Dataset content —
================================

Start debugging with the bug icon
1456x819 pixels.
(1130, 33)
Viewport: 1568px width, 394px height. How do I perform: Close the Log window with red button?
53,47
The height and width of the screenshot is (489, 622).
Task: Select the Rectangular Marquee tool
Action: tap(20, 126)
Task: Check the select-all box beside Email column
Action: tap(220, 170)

================================

Rewrite all of the entries above as a numbered list, with one line per item and no blank lines.

Response below —
1. Start debugging with the bug icon
2. 1456x819 pixels.
3. (1130, 33)
4. Viewport: 1568px width, 394px height. How do I perform: Close the Log window with red button?
5. 53,47
6. The height and width of the screenshot is (489, 622).
7. Task: Select the Rectangular Marquee tool
8. Action: tap(20, 126)
9. Task: Check the select-all box beside Email column
10. Action: tap(220, 170)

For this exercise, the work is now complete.